The 0.6 percent increase in stockpiles followed a 1.1 percent gain in September, the Commerce Department reported today in Washington. The median forecast in a Bloomberg survey was a 0.4 percent advance. Sales declined 1.2 percent, the biggest drop since June.
While the Commerce Department said it couldn’t quantify the effect of Sandy on the data, it said companies reported both positive and negative influences from the storm. A global slowdown and looming U.S. tax and government spending changes may weigh on orders, indicating distributors will want to keep a tight rein on stockpiles.
“There’s still a lot of uncertainty,” Paul Ashworth, chief U.S. economist at Capital Economics Ltd. in Toronto, said before the report. “Consumers probably are losing a little bit of momentum.”
At the current pace of sales, wholesalers had enough goods on hand to last 1.22 months, the most since October 2009, the report showed.
The median forecast for wholesale inventories was based on a Bloomberg survey of 29 economists. Estimates ranged from a decrease of 0.5 percent to 0.7 percent gain. The prior month’s figure was unrevised.
Wholesalers’ stockpiles of durable goods, or those meant to last several years, increased 1 percent, boosted by automobiles and computer equipment, today’s report showed. Demand for goods meant to last at least three years dropped 0.9 percent.
Auto sales at distributors dropped 3.1 percent in October, the most since May 2011, which may reflect the influence of Sandy. A report this month showed total industry demand rebounded in November as vehicles damaged by the storm were replaced.
The value of unsold non-durable goods fell 0.1 percent as sales slumped 1.4 percent.
Wholesalers, which make up about 30 percent of all business stockpiles, might be feeling the effects of rising retail inventories. At New York-based jeweler Tiffany & Co., year-end stockpiles could be 10 percent higher than a year ago after stores and distribution centers were closed by superstorm Sandy, Chief Financial Officer Patrick McGuiness said on a Nov. 29 earnings call.
Retail stockpiles will be included in the business inventories report due Dec. 13.

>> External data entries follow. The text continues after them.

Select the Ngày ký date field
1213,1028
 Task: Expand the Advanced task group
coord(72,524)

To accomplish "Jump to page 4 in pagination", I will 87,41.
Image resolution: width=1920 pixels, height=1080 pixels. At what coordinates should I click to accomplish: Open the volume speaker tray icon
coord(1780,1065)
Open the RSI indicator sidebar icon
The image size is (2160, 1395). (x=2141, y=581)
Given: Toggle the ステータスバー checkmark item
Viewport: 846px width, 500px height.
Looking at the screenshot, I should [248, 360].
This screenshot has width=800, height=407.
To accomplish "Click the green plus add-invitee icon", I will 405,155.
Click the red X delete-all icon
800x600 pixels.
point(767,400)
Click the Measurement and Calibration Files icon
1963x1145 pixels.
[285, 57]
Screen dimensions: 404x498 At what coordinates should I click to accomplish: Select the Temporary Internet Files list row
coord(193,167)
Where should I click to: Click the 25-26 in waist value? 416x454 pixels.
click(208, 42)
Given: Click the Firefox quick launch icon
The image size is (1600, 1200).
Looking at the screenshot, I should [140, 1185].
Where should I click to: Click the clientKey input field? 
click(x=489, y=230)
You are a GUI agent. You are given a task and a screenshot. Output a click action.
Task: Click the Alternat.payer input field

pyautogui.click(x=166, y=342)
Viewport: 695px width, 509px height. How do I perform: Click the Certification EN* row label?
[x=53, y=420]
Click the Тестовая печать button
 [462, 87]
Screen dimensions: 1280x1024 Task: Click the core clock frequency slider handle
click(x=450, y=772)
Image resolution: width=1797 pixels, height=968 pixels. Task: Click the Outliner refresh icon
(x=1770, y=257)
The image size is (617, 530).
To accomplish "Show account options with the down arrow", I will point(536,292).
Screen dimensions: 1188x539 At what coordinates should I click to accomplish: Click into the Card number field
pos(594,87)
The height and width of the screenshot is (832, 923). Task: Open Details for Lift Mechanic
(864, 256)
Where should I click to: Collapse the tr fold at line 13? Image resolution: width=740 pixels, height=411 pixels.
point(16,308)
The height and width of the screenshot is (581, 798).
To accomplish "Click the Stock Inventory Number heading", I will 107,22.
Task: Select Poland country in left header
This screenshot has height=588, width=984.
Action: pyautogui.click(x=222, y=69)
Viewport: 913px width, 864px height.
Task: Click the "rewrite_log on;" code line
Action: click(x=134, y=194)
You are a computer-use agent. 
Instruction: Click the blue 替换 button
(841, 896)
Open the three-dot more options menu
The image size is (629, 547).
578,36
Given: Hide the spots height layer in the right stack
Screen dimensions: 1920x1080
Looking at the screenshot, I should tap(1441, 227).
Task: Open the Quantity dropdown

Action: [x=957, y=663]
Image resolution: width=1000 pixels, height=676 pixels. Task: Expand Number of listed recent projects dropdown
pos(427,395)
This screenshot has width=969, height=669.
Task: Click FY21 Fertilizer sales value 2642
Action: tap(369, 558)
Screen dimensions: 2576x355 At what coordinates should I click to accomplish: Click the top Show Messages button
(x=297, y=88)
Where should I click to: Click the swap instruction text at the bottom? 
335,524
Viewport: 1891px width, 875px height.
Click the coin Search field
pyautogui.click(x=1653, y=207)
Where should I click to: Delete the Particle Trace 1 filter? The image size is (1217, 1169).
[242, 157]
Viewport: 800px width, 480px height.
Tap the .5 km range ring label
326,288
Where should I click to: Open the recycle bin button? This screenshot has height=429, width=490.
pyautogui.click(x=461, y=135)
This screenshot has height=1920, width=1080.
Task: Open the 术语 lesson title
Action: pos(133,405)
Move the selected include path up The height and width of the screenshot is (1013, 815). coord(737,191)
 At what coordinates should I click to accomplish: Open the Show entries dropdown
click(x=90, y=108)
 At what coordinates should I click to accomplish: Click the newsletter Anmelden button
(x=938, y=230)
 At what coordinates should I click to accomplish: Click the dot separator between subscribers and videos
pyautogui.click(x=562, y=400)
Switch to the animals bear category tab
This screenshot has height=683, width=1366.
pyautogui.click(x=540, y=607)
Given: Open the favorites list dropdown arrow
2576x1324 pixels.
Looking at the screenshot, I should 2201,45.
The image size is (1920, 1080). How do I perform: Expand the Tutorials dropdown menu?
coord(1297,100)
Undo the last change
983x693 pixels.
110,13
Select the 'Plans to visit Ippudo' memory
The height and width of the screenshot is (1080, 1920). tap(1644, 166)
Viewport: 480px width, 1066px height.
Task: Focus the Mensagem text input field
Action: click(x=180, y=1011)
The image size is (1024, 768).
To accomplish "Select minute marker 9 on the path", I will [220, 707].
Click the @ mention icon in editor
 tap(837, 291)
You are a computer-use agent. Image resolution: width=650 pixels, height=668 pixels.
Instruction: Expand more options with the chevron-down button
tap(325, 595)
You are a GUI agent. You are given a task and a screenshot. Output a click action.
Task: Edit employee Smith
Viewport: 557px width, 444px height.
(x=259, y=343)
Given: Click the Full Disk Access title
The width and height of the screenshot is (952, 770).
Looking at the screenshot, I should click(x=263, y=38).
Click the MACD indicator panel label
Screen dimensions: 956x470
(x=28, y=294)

The fiscal tightening slated for next year threatens growth and might set back employment. The Thomson Reuters/University of Michigan gauge of consumer sentiment fell to a four-month low in December as Americans grew concerned about the possibility of higher taxes next year.
Payrolls rose by 146,000 workers in November, the Labor Department reported last week, exceeding the median estimate of economists surveyed by Bloomberg.
Today, Federal Reserve policy makers begin a two-day meeting at which they’ll consider whether to boost asset purchases as a way to stimulate the economy.